Recorded data START

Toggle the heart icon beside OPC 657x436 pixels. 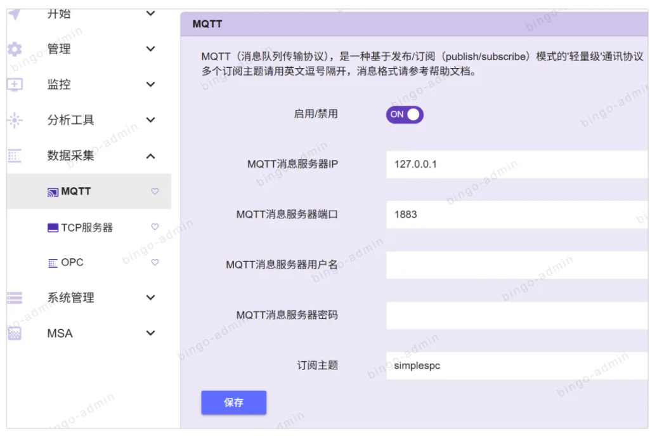pos(155,262)
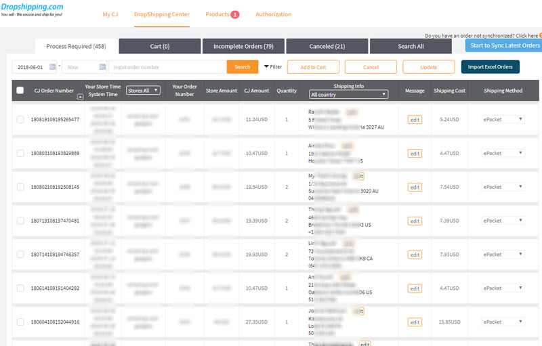
Task: Click the Products notification badge
Action: click(234, 14)

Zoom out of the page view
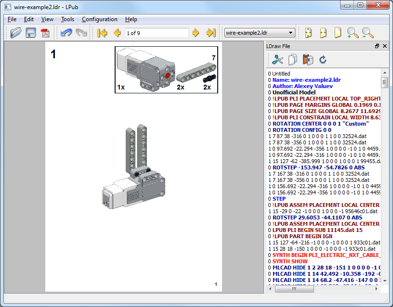(367, 33)
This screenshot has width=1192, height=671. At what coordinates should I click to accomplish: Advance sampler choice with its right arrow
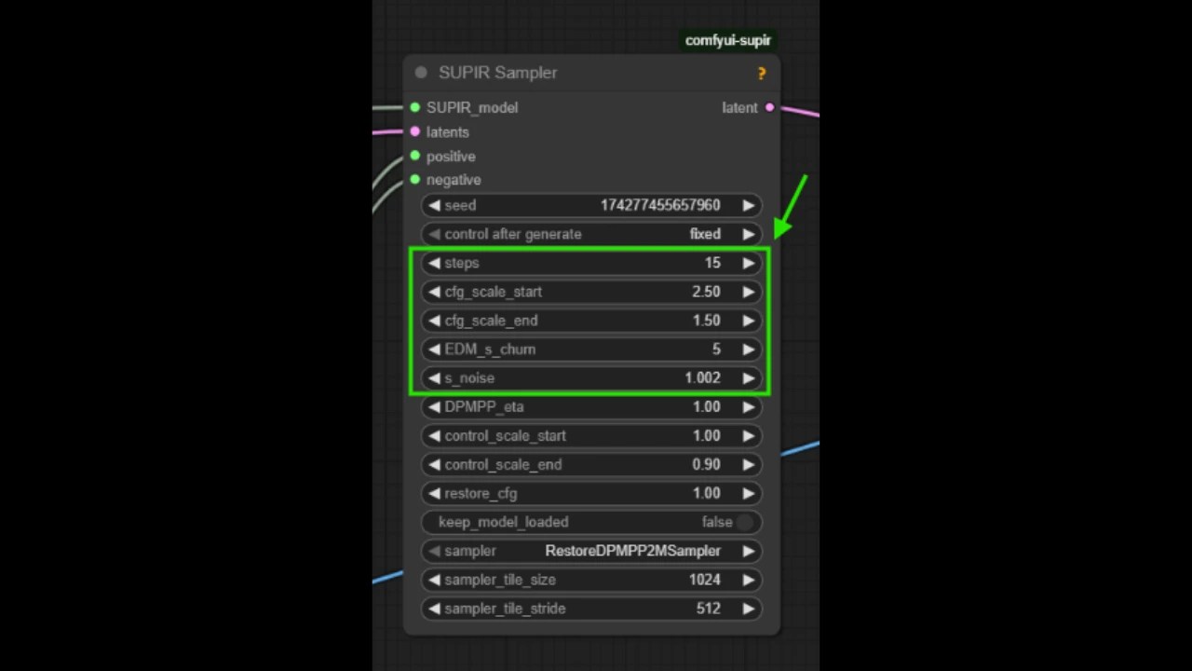coord(749,551)
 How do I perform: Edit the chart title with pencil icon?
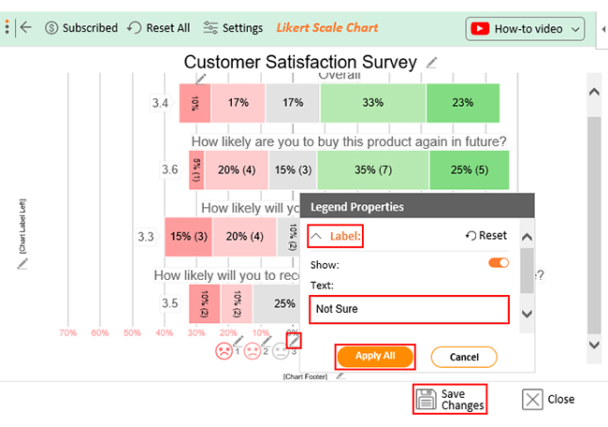[431, 63]
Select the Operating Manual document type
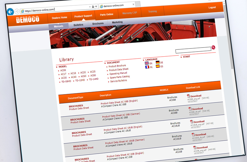This screenshot has height=162, width=247. [118, 73]

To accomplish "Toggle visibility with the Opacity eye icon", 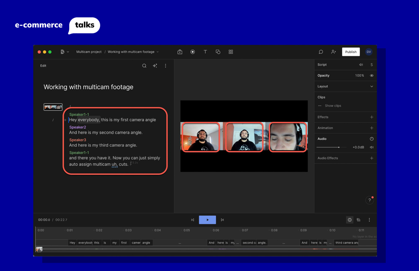I will click(371, 75).
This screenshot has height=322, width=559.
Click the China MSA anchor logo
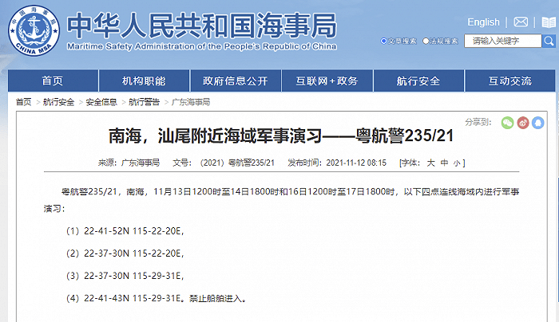pos(33,33)
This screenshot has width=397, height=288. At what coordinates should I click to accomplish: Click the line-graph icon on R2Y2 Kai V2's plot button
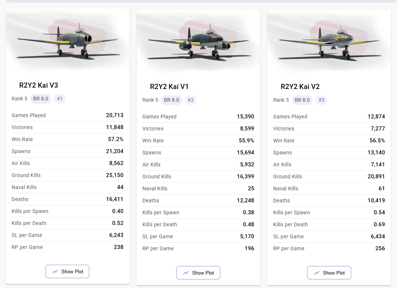pos(317,273)
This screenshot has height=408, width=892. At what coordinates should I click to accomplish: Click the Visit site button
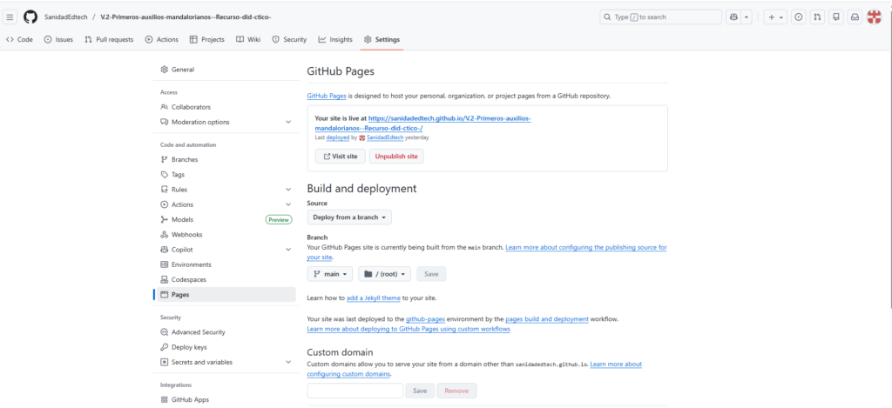click(340, 157)
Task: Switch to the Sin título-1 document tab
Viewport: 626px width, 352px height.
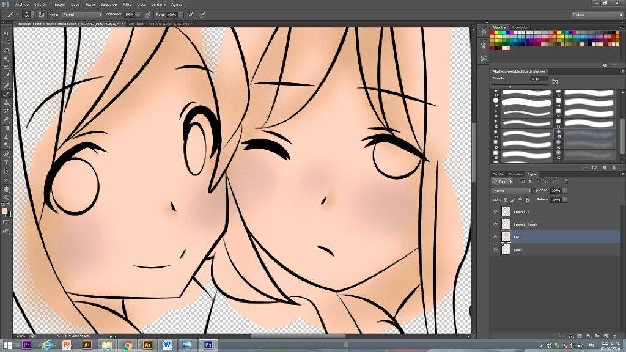Action: point(158,24)
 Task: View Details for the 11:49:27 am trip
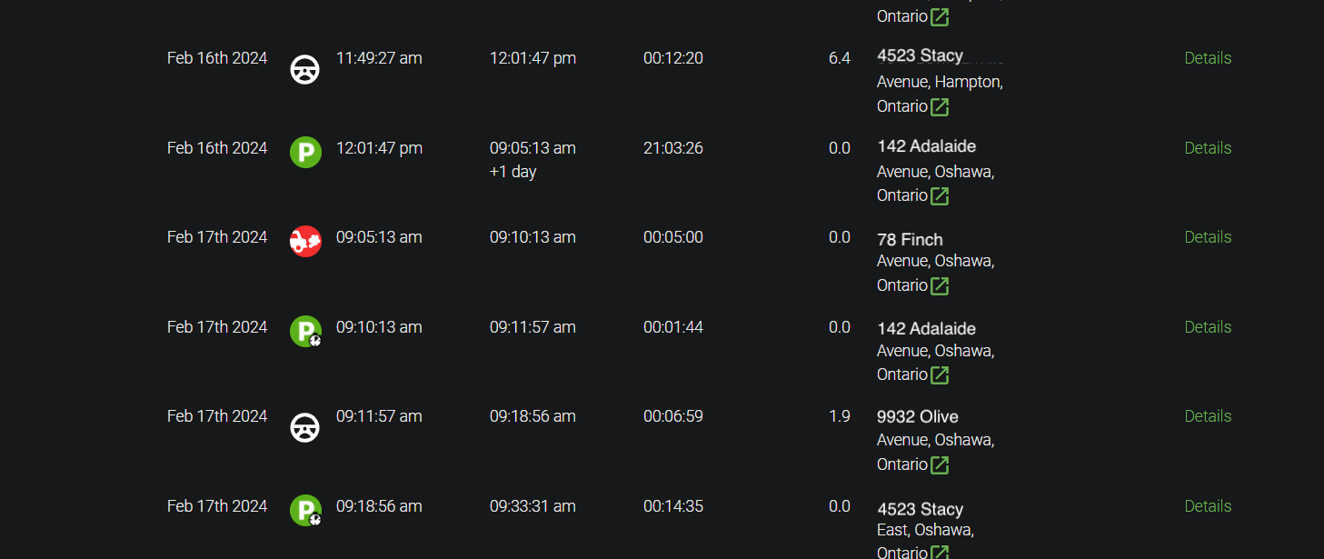pos(1208,58)
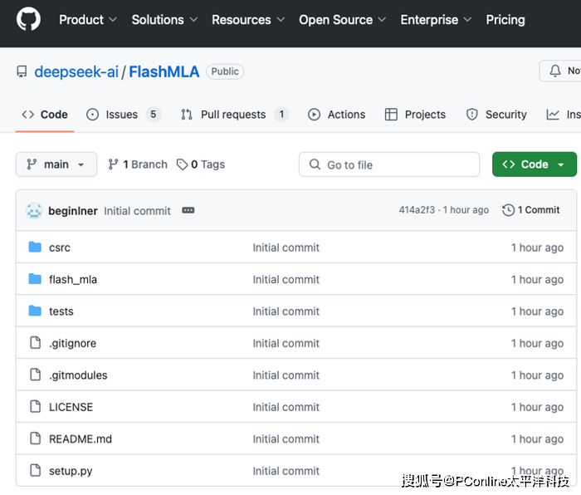Click the commit message ellipsis icon
Screen dimensions: 581x495
click(188, 211)
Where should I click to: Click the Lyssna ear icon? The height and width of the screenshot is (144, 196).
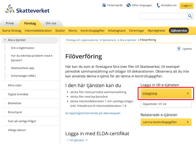(179, 49)
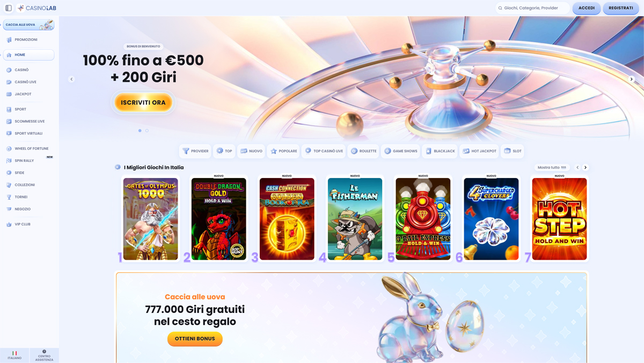The width and height of the screenshot is (644, 363).
Task: Open the Promozioni gift icon in sidebar
Action: (9, 40)
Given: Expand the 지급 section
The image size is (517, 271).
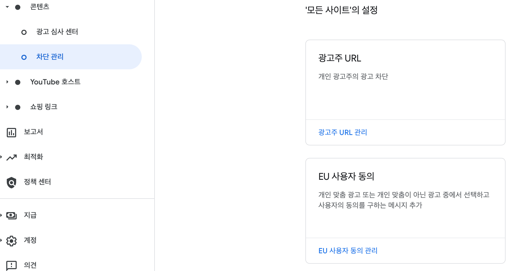Looking at the screenshot, I should pos(1,215).
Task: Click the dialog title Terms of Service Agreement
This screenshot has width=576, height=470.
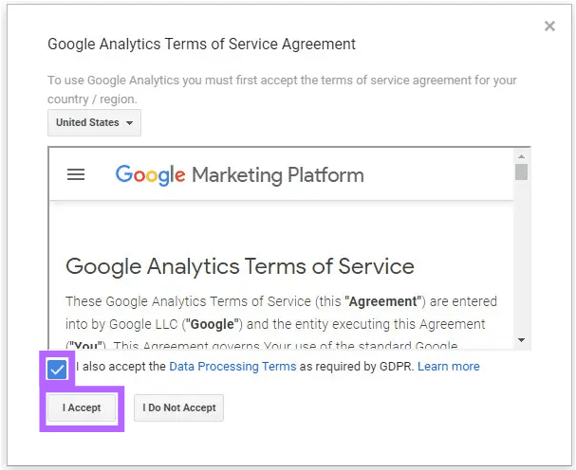Action: (x=201, y=44)
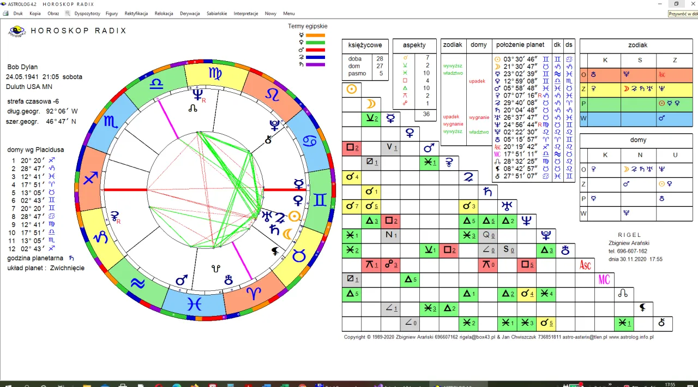Select the Saturn glyph in the Termy egipskie legend
The height and width of the screenshot is (387, 698).
pyautogui.click(x=302, y=64)
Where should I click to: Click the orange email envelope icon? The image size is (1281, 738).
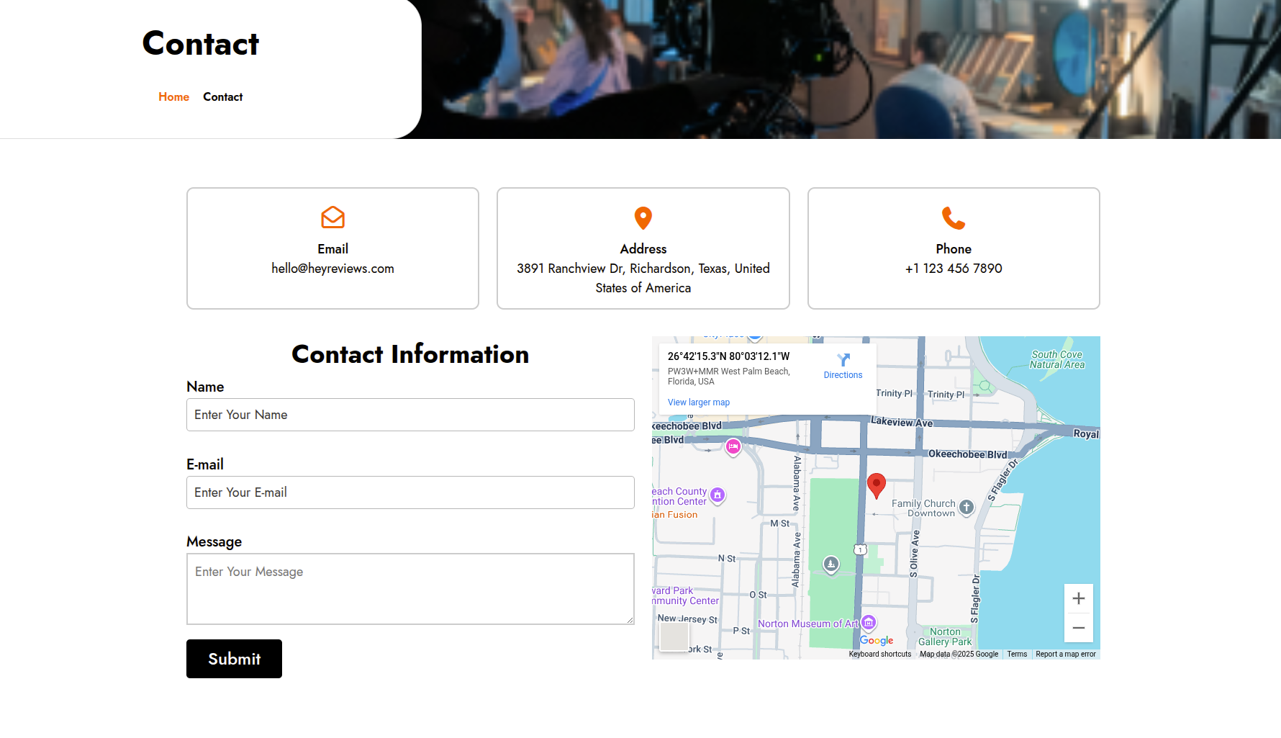pyautogui.click(x=332, y=217)
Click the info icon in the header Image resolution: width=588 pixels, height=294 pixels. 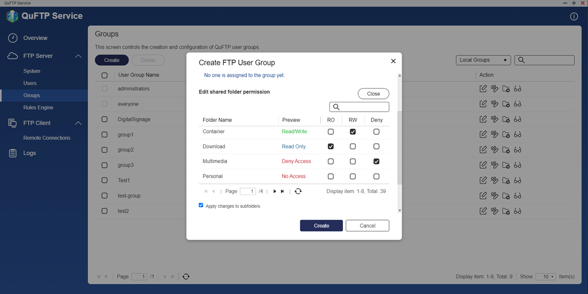point(574,17)
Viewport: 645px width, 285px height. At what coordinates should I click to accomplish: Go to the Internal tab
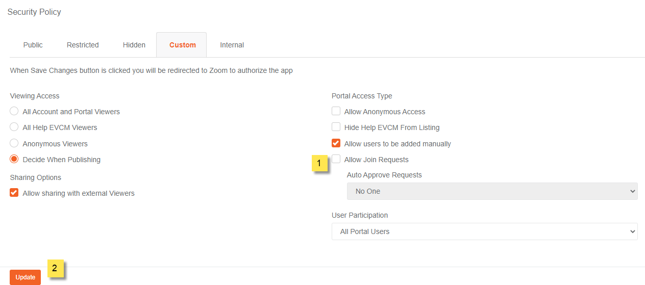click(232, 45)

Recorded data END

The line containing "Viewport: 645px width, 285px" and each line after it through the end of the listing above are to be written out exactly, without the pictures.

Written answer ->
Viewport: 645px width, 285px height. At what coordinates should I click to accomplish: Go to the Internal tab
click(232, 45)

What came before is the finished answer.